Andrew R. McIlvaine, who writes for Recruiting Trends, brings to light some measures that hiring managers are taking to try to attract talent in an ever-shrinking talent pool. The latest information from CareerBuilder’s Midyear Job Forecast includes a predicted salary hike by at least 39% of employers in the second half of 2016. Another 70% of HR leaders advised that they will have to start paying workers increased wages as the market continues thin.
Matt Ferguson, CEO of CareerBuilder, says that, “Wages will represent the biggest area of change.” The wage increases won’t happen overnight, but their survey indicates hiring managers are planning for the worst with the best possible compensation they can offer.
The CareerBuilder survey of 3,244 full-time American workers and 2,153 hiring managers took place in the spring of 2016, and indicated that 20% of the polled organizations have plans to offer higher starting salaries going into the second part of 2016, by as much as 5% higher. Another 53% plan to raise starting salaries by more than 5%.
The findings of the CareerBuilder survey validate that in certain markets there are definitely shortages of skilled candidates. The hottest job markets are predicted to be in customer service (29%), sales (27%), information technology roles (25%), and production (20%).
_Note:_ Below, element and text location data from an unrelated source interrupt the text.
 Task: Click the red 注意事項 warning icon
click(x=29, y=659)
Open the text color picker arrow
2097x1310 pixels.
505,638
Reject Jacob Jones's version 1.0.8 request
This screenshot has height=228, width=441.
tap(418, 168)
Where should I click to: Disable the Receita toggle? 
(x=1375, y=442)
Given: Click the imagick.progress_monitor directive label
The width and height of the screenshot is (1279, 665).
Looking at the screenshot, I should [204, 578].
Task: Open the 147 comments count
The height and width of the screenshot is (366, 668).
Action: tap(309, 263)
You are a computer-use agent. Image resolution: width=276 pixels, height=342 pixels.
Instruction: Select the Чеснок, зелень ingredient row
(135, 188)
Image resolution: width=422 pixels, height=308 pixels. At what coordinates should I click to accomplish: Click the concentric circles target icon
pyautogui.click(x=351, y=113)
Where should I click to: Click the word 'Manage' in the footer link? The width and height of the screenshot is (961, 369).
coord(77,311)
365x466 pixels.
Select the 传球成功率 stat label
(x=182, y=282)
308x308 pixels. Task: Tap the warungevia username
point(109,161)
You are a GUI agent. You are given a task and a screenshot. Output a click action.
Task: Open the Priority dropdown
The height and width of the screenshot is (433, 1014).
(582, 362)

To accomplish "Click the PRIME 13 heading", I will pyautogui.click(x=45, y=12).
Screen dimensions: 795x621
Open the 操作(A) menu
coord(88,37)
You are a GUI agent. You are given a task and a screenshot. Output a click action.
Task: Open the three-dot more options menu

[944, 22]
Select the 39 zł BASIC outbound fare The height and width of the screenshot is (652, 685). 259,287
The companies that are experiencing the highest rate of growth and are focusing on improving compensation plans are those with 250-500 employees.
The good news, says Ferguson, is that the US job market looks steady, and, “While certain industries or locations may produce more job growth, hiring overall will hold steady throughout the election season and through the end of the year.” Hiring is tough right now for many companies, but by being smart with recruitment incentives, the outlook for talent looks positive.